At first glance, the Prisoner’s Dilemma is a problem about morality, while Newcomb’s Problem is a question of free will. The Prisoner’s Dilemma asks how one should balance self-interest against cooperation for mutual gain. Newcomb’s Problem asks whether it is possible for the predictor to accurately guess your choice. It implies that if the predictor is perfect, it would be impossible for you to actually choose on the day in question since the predictor has already verified the outcome a week in advance. But philosophers such as David Gauthier, Jan Narveson and David Lewis* have argued that the Prisoner’s Dilemma is akin to Newcomb’s Problem. Let’s see how this similarity arises.
Returning to our example of Simon and Peter as farmers, both will see the greatest long-term benefit if they honor their agreement. If Simon steals Peter’s pumpkins one year, it is likely Peter will retaliate the next year, and both will quickly become more concerned with stealing from the other while guarding his own crops than with simply producing pumpkins and squash. So each is willing to honor the agreement as long as the other does so. But can they expect each other to keep up their side of the bargain?

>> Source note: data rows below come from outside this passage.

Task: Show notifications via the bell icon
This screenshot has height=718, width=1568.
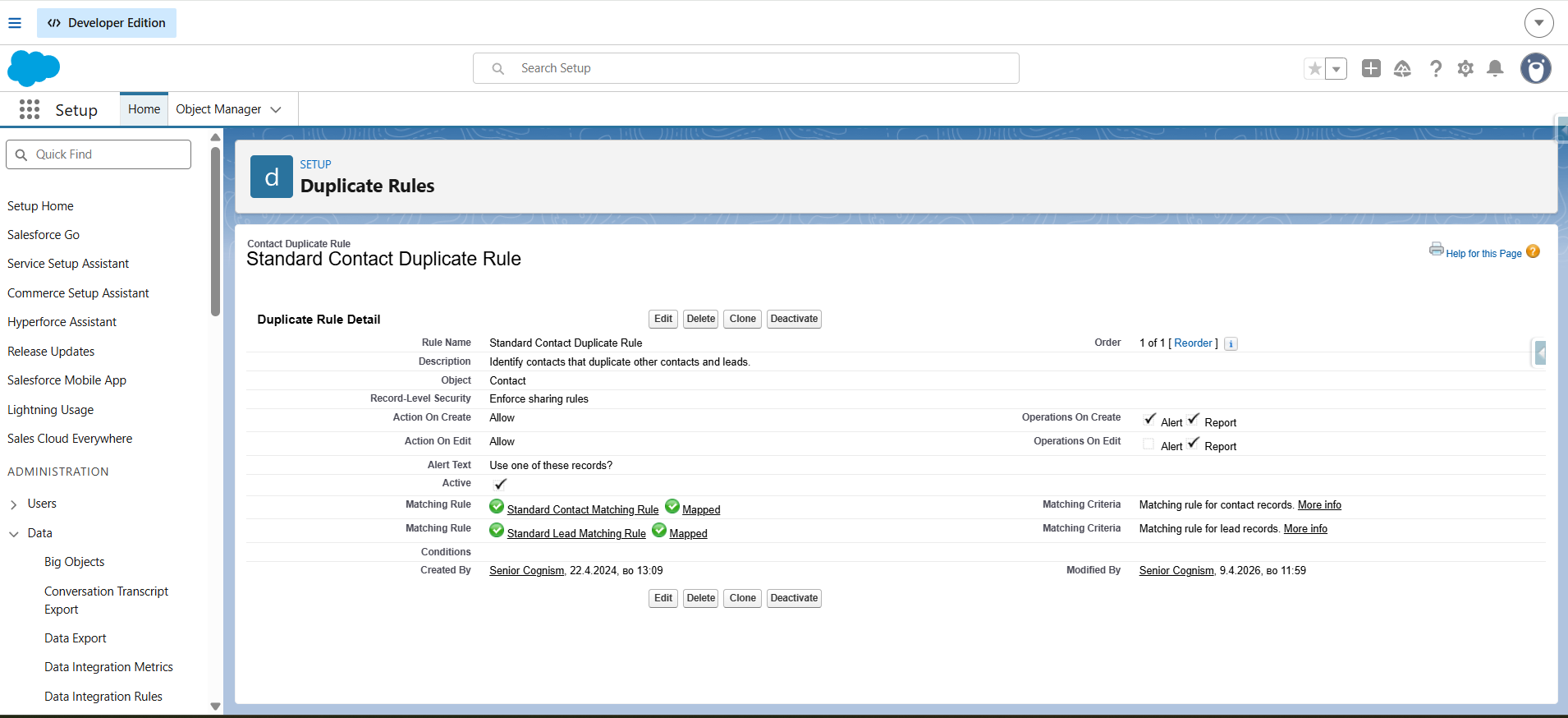Action: coord(1495,68)
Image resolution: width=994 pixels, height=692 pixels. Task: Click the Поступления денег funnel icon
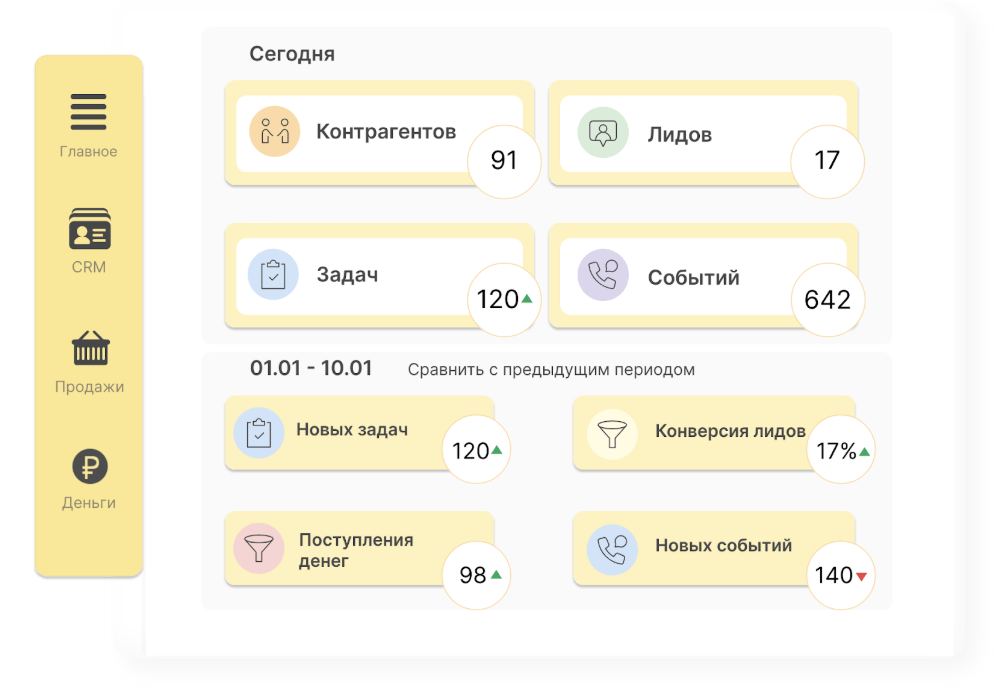coord(258,548)
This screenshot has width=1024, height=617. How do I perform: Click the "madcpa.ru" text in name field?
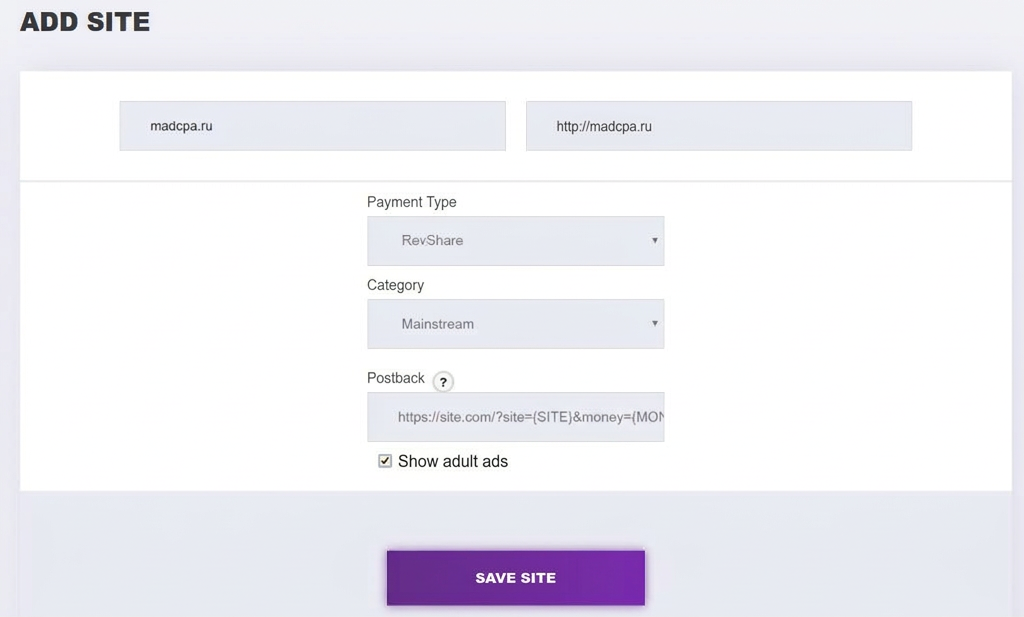[181, 126]
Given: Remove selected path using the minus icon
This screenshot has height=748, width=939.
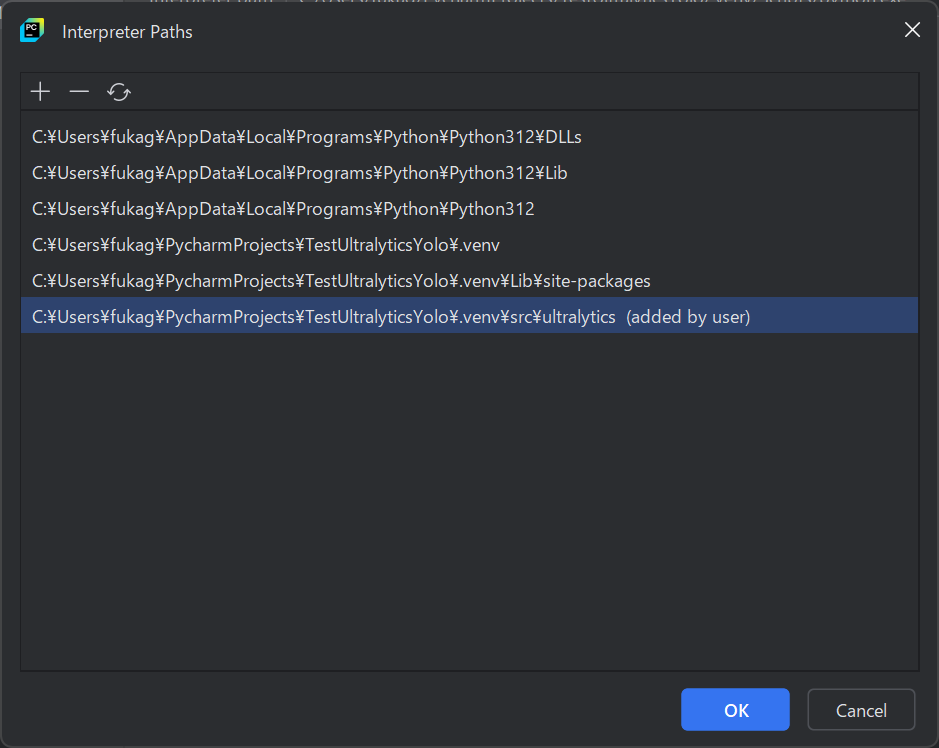Looking at the screenshot, I should tap(79, 92).
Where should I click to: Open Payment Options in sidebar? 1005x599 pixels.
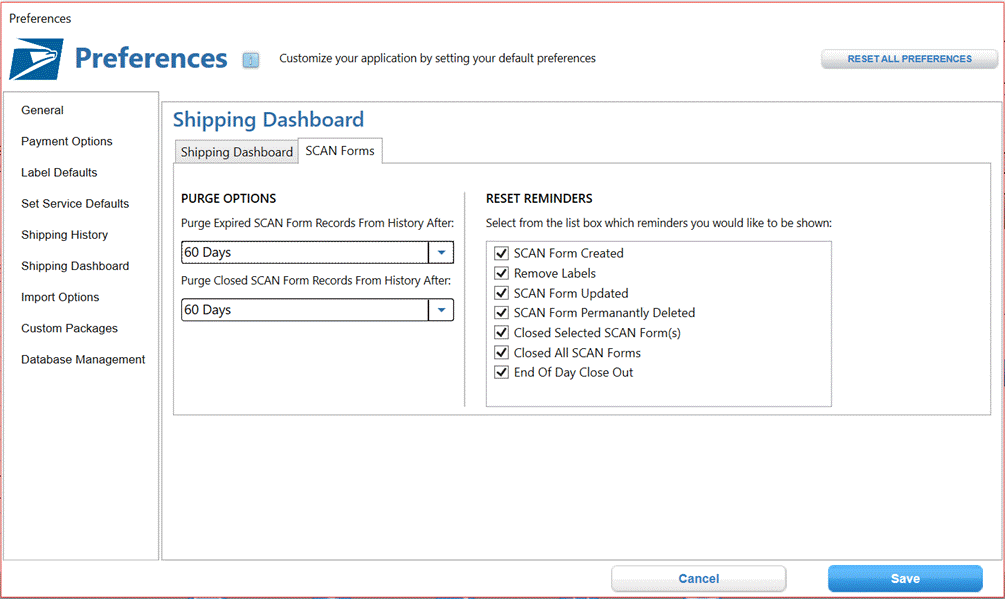click(67, 142)
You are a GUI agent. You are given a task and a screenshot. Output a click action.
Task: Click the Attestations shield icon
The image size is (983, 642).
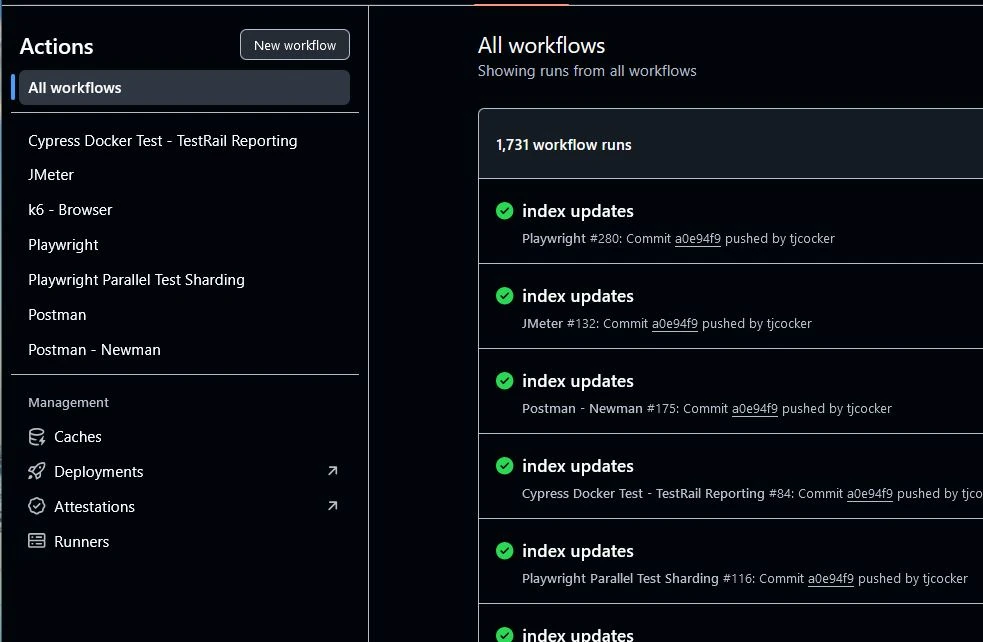coord(37,507)
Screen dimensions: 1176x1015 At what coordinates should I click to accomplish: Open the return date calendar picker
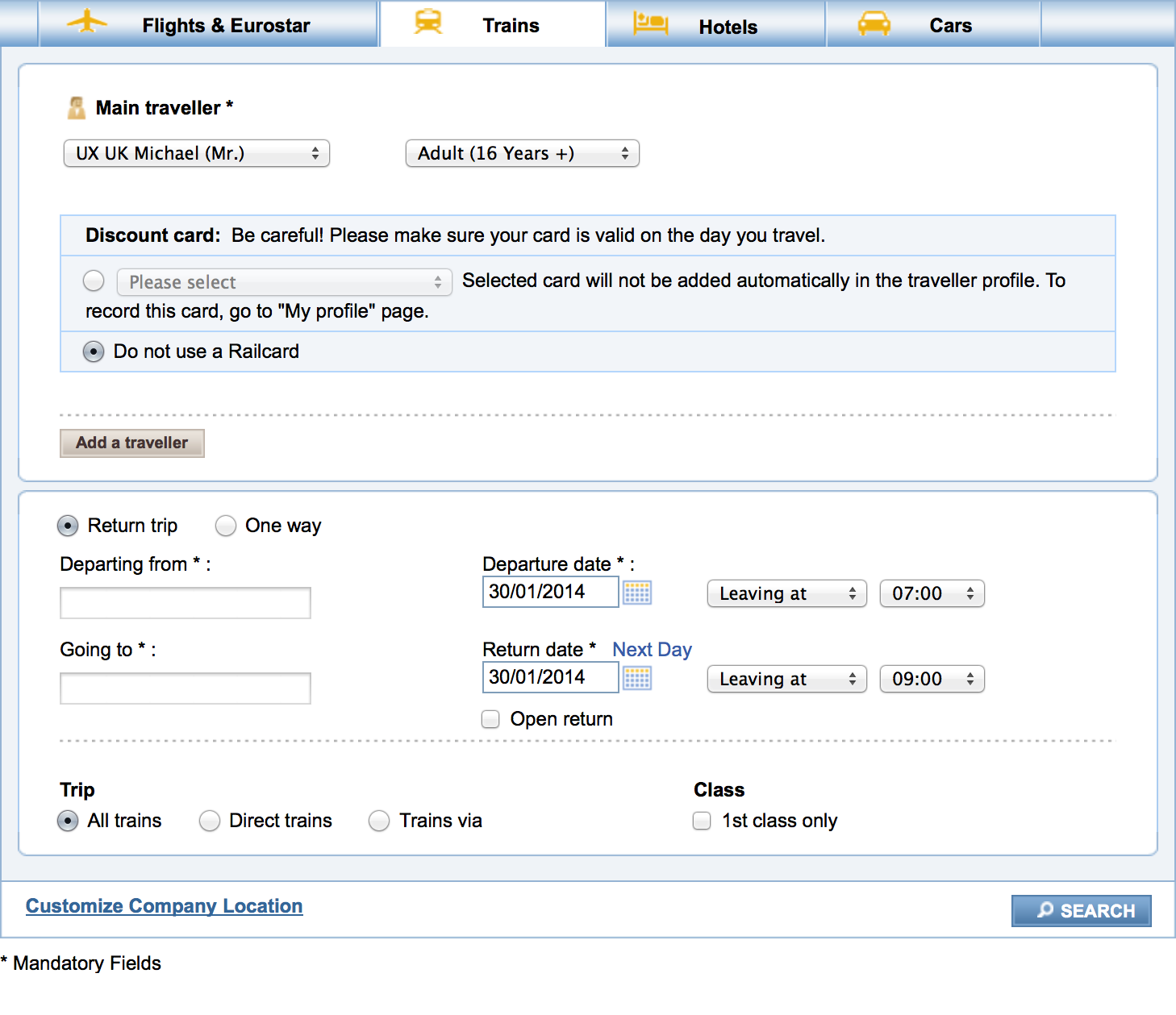pos(637,678)
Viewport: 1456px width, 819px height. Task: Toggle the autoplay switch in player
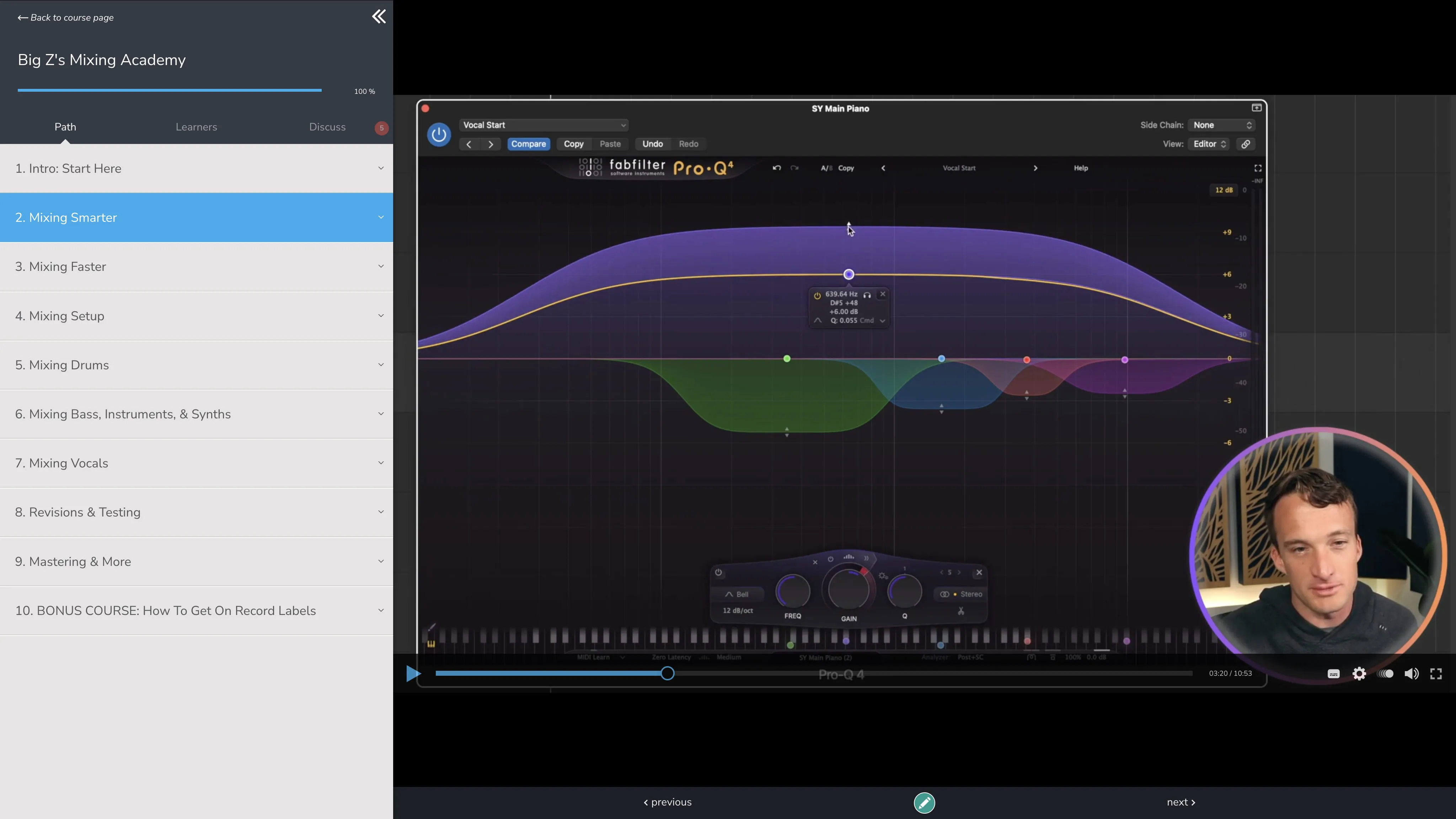[1386, 673]
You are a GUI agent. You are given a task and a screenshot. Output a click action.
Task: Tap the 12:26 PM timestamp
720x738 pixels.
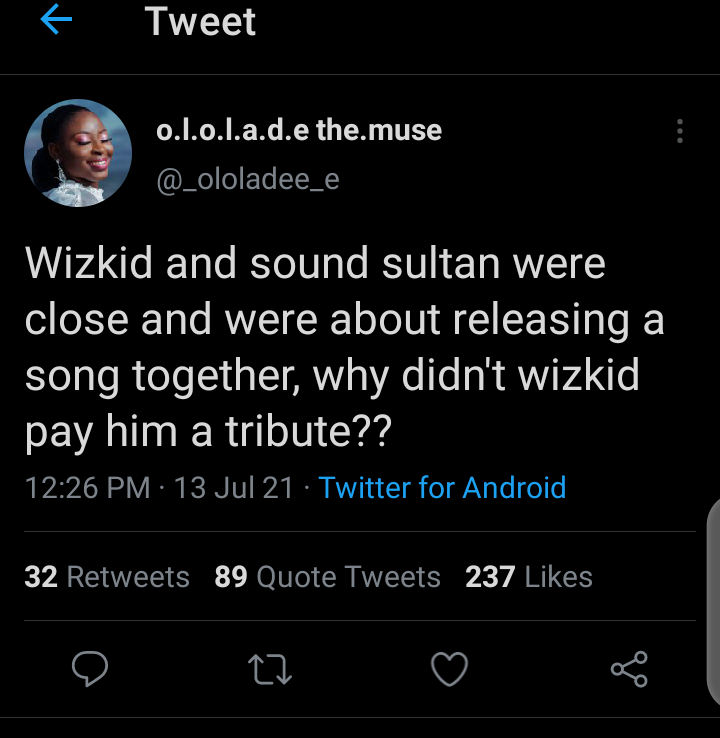coord(87,488)
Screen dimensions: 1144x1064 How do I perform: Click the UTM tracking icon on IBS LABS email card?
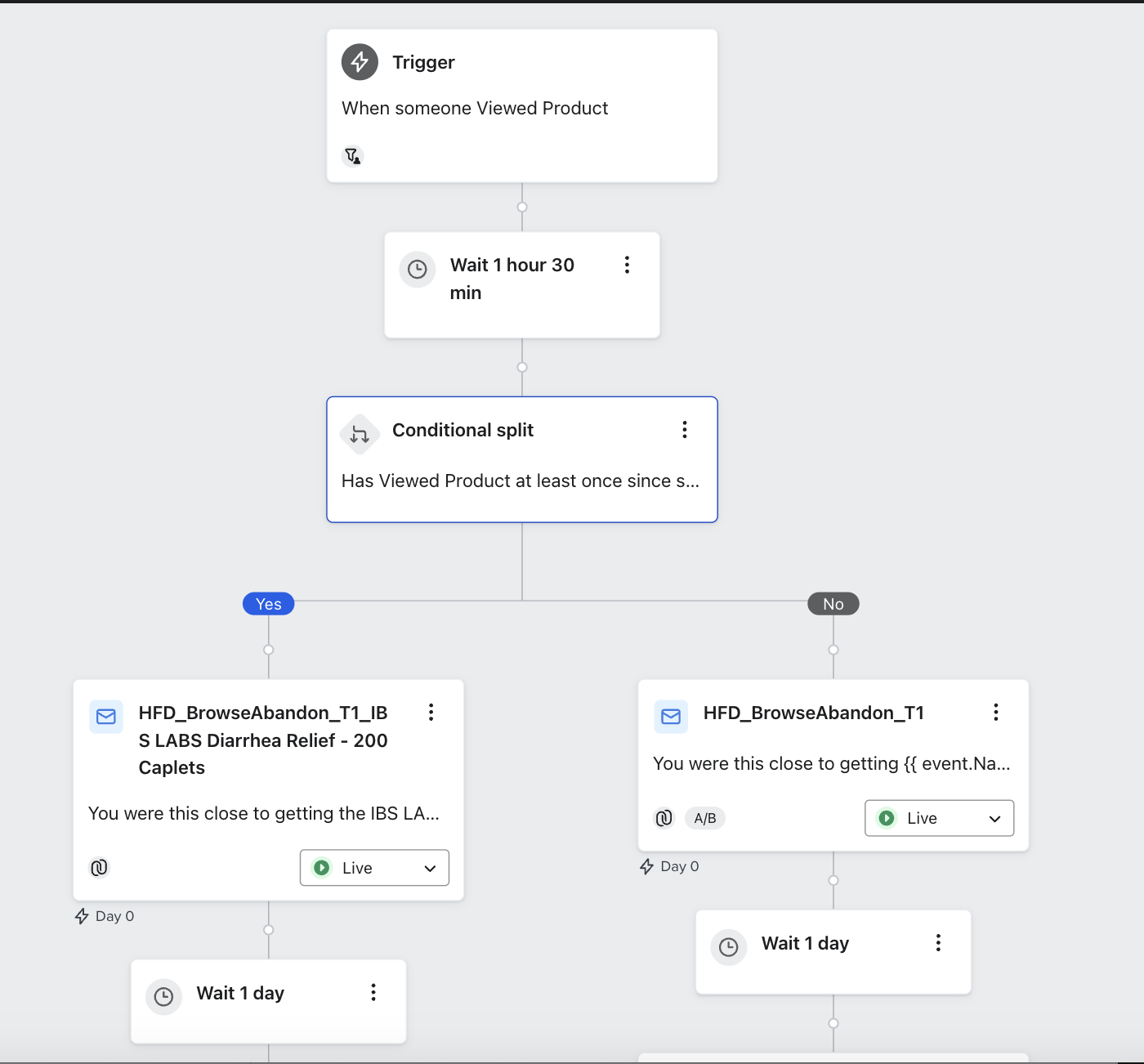tap(99, 868)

Simon will decide to steal if he expects Peter to steal and vice versa. So Simon must decide what Peter thinks he will do, knowing Peter will steal if he thinks Simon will steal and won’t steal if he thinks Simon won’t. Replace Peter with “predictor” and we begin to move into Newcomb’s problem, where Simon must decide if the predictor thinks he will take one box or two, with the knowledge that the predictor will behave differently based on its prediction.
This comparison shows one way in which morality depends on knowledge and free will. In order for Simon and Peter to successfully cooperate, they must have sound understandings of the pros and cons of their options and the tendencies of the other. They must also believe their behavior has real-world consequences. If Simon believes Peter will always steal because that is his inborn nature, Simon will choose to act very differently than if he believes Peter can change his ways (that is, if Simon can even choose at all and is not beholden to his own inborn nature!).
*-David Gauthier, Morals by Agreement, New York: Oxford University Press, 1986; Jan Narveson, The Libertarian Idea, Petersborough, Ontario, Canada: Broadview Press, 1988; David Lewis, “Prisoners’ Dilemma is a Newcomb Problem”, Philosophy and Public Affairs, Fall 1979.